The Mediterranean Food Diet

The Mediterranean food diet plan is essentially a semi-vegetarian plan. The main sources of daily food center on a wide variety of plant based foods which are grown mostly in local communities and free of pesticides and other chemicals. The emphasis is on unprocessed foods and a limited intake of saturated fat and sugar.

This may seem very strict when you first look at it, especially when you consider that red meat is eaten in very limited portions and fish is the main source of protein. Yet, there are such a huge variety of foods that are consumed regularly that many people are able to follow the plan without feeling deprived.

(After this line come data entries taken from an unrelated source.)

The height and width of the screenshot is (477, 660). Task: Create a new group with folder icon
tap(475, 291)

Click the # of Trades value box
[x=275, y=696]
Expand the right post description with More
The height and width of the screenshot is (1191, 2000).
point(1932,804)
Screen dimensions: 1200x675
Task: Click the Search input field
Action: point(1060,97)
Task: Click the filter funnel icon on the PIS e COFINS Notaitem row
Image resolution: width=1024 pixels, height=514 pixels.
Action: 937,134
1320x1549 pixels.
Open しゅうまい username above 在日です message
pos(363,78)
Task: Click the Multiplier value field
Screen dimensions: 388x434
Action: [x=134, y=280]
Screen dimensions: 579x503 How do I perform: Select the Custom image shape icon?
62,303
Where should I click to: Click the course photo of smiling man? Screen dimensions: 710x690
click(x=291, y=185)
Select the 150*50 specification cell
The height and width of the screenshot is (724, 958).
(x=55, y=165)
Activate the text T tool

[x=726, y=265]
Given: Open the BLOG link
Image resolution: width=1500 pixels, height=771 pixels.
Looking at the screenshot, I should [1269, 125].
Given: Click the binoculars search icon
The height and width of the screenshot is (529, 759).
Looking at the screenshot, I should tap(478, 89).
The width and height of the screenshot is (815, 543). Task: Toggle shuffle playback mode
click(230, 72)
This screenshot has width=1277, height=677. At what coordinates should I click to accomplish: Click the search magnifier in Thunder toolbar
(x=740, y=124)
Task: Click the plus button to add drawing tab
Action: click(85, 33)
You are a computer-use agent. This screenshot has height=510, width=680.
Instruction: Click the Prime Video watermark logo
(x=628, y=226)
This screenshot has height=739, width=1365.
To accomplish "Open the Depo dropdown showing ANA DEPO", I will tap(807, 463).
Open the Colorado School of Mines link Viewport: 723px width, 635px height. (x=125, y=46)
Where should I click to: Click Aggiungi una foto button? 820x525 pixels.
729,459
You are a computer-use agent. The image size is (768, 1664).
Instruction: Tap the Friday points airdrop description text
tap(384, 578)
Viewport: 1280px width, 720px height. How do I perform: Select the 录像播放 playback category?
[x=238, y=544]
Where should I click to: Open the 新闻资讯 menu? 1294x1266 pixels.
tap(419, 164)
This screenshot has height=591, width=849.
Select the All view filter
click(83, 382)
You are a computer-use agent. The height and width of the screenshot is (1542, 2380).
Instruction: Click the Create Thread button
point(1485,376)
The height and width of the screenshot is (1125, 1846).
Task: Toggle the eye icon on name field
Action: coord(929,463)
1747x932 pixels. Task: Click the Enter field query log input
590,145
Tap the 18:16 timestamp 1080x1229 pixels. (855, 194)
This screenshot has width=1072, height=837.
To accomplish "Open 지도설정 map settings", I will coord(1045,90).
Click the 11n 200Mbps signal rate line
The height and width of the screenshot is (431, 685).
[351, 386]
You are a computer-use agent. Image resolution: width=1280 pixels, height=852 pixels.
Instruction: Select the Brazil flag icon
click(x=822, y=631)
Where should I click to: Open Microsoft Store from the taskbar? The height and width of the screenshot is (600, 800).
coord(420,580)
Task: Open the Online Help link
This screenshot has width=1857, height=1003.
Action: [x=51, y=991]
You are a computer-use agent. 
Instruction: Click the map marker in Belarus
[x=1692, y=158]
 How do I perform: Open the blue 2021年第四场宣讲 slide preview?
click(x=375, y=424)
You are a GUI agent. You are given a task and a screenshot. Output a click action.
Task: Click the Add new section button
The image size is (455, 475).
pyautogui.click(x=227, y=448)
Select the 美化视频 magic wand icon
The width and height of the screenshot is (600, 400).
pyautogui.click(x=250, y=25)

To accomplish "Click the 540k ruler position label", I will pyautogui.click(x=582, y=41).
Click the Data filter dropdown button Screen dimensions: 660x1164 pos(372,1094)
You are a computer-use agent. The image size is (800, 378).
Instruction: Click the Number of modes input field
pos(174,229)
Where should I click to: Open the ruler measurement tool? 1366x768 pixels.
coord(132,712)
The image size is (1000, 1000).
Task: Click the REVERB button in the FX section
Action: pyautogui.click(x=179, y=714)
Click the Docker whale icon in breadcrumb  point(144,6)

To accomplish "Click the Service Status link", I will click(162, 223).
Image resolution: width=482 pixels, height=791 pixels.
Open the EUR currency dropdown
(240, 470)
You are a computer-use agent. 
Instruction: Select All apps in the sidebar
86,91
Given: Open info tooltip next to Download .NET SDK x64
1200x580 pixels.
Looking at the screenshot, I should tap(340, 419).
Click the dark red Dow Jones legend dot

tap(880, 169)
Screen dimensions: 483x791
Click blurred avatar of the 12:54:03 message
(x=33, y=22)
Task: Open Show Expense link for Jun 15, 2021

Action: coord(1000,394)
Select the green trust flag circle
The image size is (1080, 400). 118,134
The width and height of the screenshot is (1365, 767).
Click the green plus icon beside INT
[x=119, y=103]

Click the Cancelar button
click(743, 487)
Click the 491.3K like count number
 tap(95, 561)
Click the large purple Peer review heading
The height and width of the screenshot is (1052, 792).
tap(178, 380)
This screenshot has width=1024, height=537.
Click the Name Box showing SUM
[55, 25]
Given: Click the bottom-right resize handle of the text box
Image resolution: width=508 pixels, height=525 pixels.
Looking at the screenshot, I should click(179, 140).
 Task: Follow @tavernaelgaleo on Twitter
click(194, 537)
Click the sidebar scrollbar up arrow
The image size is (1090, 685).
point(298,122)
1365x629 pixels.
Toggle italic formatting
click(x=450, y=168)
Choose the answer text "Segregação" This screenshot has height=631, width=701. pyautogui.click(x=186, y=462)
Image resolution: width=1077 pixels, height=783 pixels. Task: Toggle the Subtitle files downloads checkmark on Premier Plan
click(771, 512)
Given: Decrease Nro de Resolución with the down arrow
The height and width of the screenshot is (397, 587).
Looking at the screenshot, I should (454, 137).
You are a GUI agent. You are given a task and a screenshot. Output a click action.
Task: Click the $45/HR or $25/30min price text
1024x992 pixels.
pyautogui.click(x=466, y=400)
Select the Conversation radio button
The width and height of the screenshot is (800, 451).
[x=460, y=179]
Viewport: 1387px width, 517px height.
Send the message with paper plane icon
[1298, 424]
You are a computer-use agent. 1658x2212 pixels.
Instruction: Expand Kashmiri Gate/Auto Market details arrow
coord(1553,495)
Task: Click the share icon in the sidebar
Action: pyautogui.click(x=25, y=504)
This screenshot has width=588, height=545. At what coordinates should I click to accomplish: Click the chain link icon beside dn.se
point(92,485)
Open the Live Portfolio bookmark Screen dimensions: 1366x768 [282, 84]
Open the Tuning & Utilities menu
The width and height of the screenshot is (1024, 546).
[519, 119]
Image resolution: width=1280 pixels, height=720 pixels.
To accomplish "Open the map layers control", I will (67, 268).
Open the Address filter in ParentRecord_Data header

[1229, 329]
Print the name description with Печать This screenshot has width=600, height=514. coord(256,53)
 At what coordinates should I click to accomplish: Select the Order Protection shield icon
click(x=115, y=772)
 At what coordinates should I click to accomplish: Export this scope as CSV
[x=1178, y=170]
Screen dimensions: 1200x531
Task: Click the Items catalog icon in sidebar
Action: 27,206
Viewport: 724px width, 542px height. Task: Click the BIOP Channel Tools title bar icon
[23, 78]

The Mediterranean food diet does not completely eliminate any source of meat, but it does caution against eating red meats that are high in saturated fat. The fact that the people who live in the Mediterranean limit this type of fat is the main reason they have a longer life span, look younger than people in other regions of the world, and have much lower rates of heart disease and cancer.

The main source of fat on this diet is from olive oil. This is a heart friendly fat source that does not clog the arteries like the saturated fat found in other types of oil, red meats, and many processed foods.

Fresh fruits and vegetables are a staple in this diet. They are preferred over any type of processed, pre-packaged food and are combined with olive oil and fresh herbs to make delicious meals.

You don't have to be a vegetarian to benefit from the Mediterranean food diet plan. Cutting back on red meat and eating more fish and fresh produce may seem like a hard way to go, but it remains one of the fastest and most cost effective ways to lose weight, lower cholesterol, reduce your risk of diabetes, and keep your body healthy and vibrant for years to come.